The promulgation of the Alves Branco Tariff modified this picture. This tariff succeeded in increasing state revenues and stimulating the growth of national industry. The sudden proliferation of capital was directed to investments in urban services, transports, commerce, banks, industries, etc. Most of the capital invested in industry was directed toward textiles. With unprecedented industrial growth, multiple manufacturing establishments appeared, dedicated to such diverse products as smelting of iron and metal, machinery, soap and candles, glasses, beer, vinegar, gallons of gold and silver, shoes, hats and cotton fabric.

One of the main establishments created at this period was the metallurgical factory Ponta da Areia (in English: Sand Tip), in the city of Niterói, that also constructed steamships. It is likely that the textile industry benefited most by the virtue of being the oldest in the country. It first appeared in 1826, in the city of Recife, capital of the province of Pernambuco. The textile sector was quite dynamic in the monarchic period and received large investments until 1890, when it entered into decline. Various modernizations occurred, principally between 1840 and 1860, when factories with a high level of technological capability were created, able to compete with other major international centers. Other improvements came with the establishment of factories and forges geared for the production of equipment and pieces for textile manufacture. And now Brazil ranks second in the world's largest producer of denim, the third – for the production of knitted fabrics, the fifth – for the manufacture of clothing and seventh – for the production of yarns and fibers. The concentration of industry that emerged in the province of Bahia considerably expanded its economic scope, reaching the south of Ceará, Piauí and even Minas Gerais.

The extinction of the traffic in African slaves in 1850, contrary to what many authors allege, did not "liberate" credit for industrial development. That claim has no documentary basis whatever. On the contrary, capital employed in the trade had already been directed to sectors such as enterprises of urban services, transport, banking and trade. But it is possible that there was an indirect contribution to the growth of the industrial sector through banking loans. In 1850, there were 50 factories with a capital of at least Rs 7.000:000$000.

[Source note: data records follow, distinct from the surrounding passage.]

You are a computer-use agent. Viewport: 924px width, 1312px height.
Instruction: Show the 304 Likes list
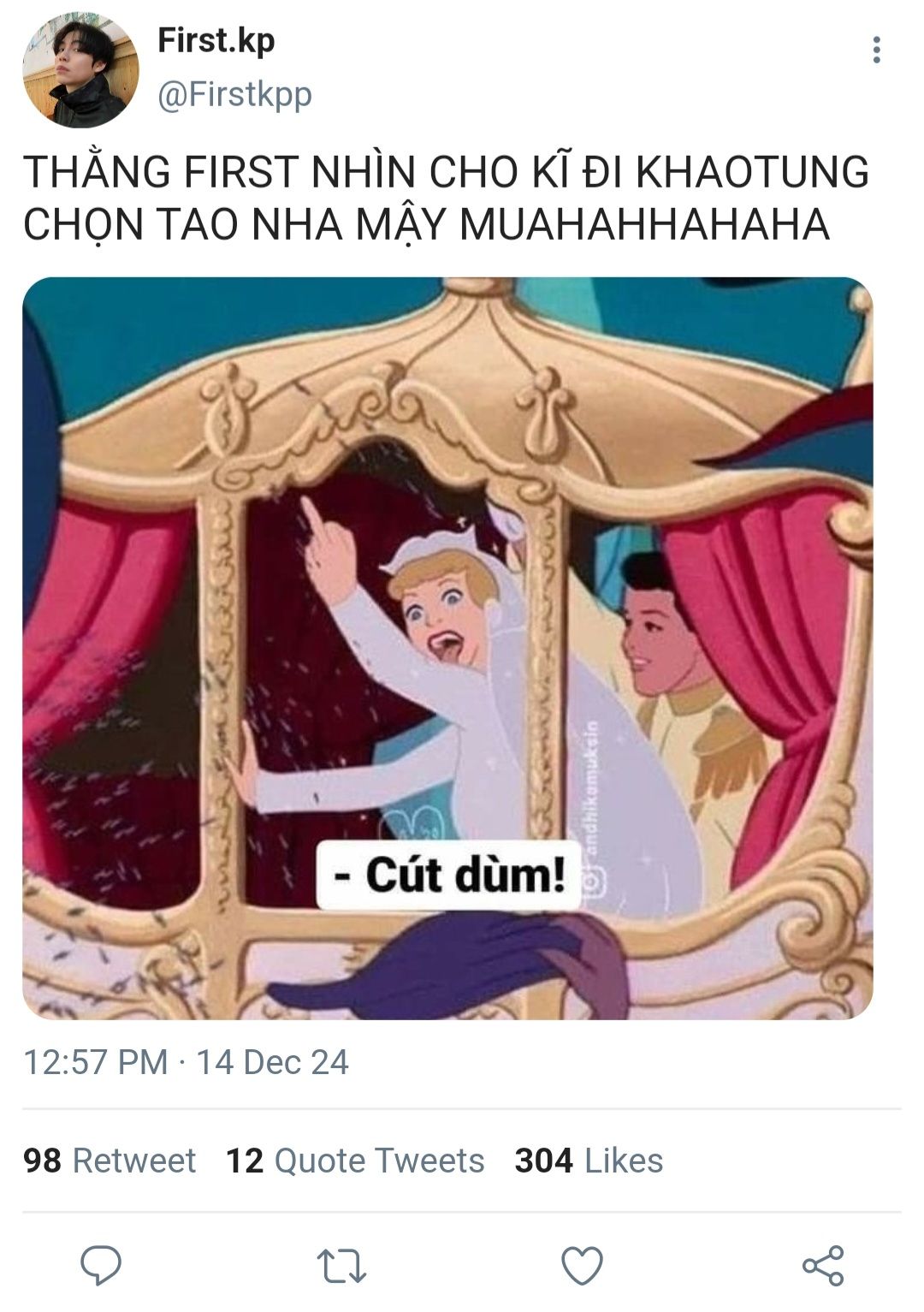click(589, 1161)
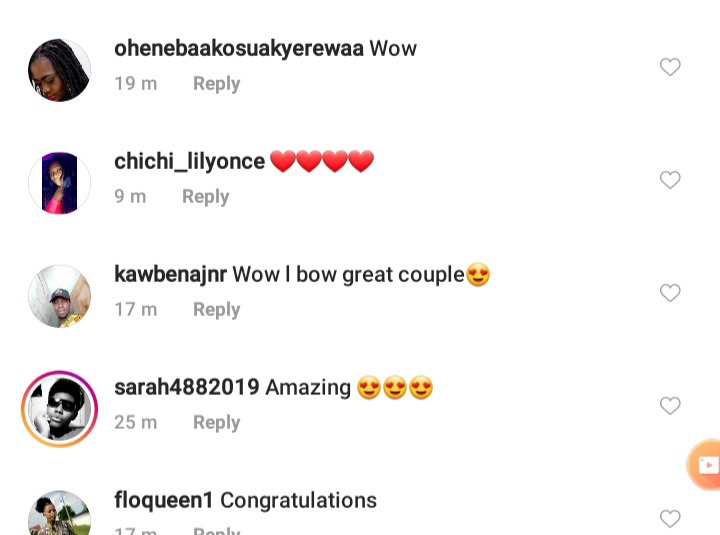Screen dimensions: 720x535
Task: Open kawbenajnr's profile avatar
Action: click(x=59, y=296)
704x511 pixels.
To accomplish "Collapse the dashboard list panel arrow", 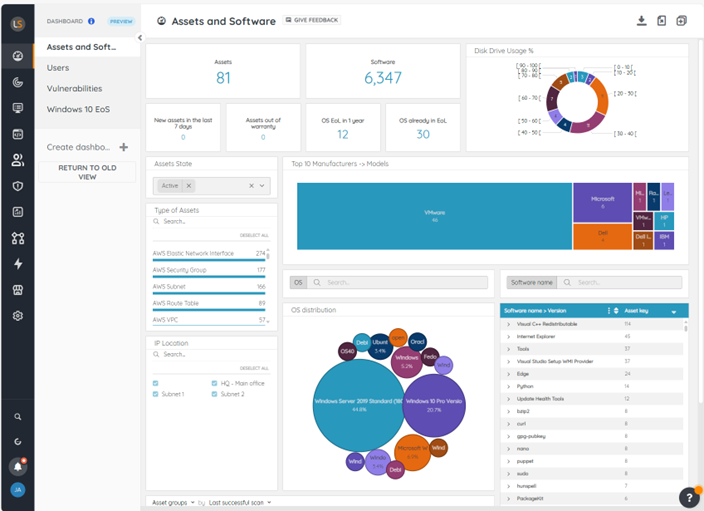I will click(x=139, y=38).
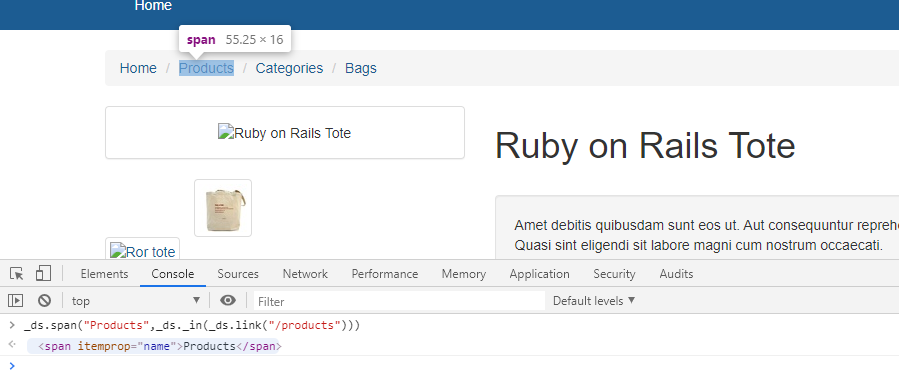The height and width of the screenshot is (388, 899).
Task: Click the Home breadcrumb link
Action: pos(138,68)
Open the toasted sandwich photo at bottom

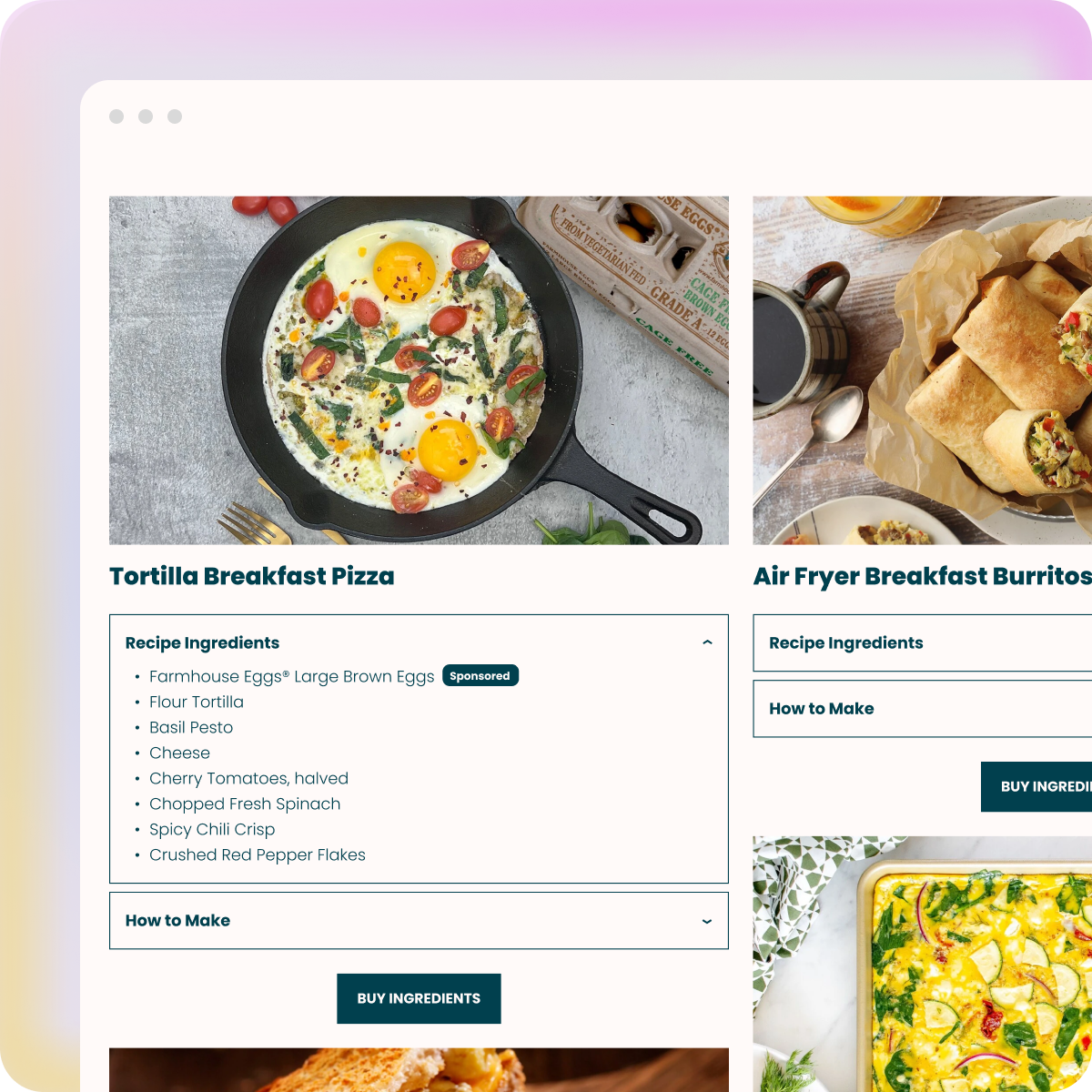pos(419,1070)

The imperial government created several incentives for the industrialization of the country. The earliest of these date from the reign of Dom Pedro I, through awards of government grants. The first establishment to receive such a grant was the Fábrica das Chitas (in English: Chitas Factory), devoted to paper and printing, by a decree of 26 June 1826. The practice was resumed in the 1840s, when new industrial establishments received subsidies. in 1857, seven factories benefited from this practice of incentives, among them, the Ponta da Areia mentioned above and that was owned by Irineu Evangelista de Sousa (later Viscount of Mauá). One of the criteria for the granting of these subsidies was the exclusive employment of free workers.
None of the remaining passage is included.